_Data for the task_:
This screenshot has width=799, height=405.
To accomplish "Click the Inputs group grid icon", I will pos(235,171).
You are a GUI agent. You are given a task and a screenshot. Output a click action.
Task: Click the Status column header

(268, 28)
---
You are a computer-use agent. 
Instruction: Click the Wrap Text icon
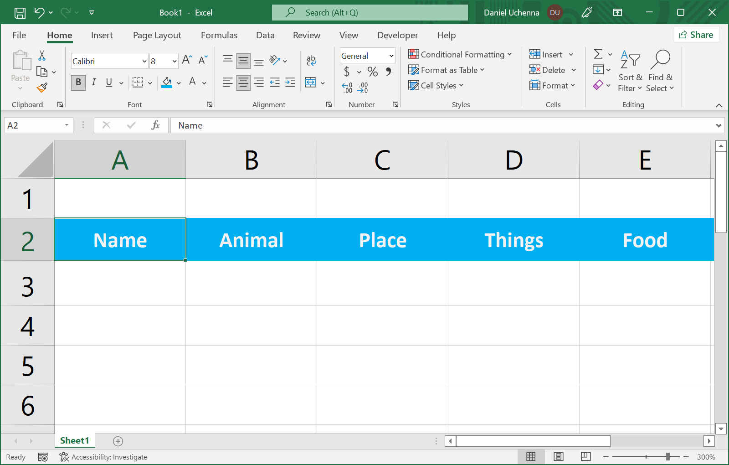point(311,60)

_Exercise brief_: Copy each line of the listing that holds the word "agent".

_Solved exercise_:
You are a GUI agent. You are given a task and a screenshot. Output a click action.
You are a computer-use agent. 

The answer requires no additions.